Stored items:
++++++++++++++++++++
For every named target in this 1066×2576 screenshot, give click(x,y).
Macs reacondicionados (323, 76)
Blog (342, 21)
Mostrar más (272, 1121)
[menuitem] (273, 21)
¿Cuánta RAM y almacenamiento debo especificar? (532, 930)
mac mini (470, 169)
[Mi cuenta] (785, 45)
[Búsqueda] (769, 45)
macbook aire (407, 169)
++++++++++++++++++++
Work instructions
Without altering a single word, set down all the entries again.

Problem solution
For every named target in this 1066×2576 screenshot, give click(x,y).
Macs reacondicionados (323, 76)
Blog (342, 21)
Mostrar más (272, 1121)
[menuitem] (273, 21)
¿Cuánta RAM y almacenamiento debo especificar? (532, 930)
mac mini (470, 169)
[Mi cuenta] (785, 45)
[Búsqueda] (769, 45)
macbook aire (407, 169)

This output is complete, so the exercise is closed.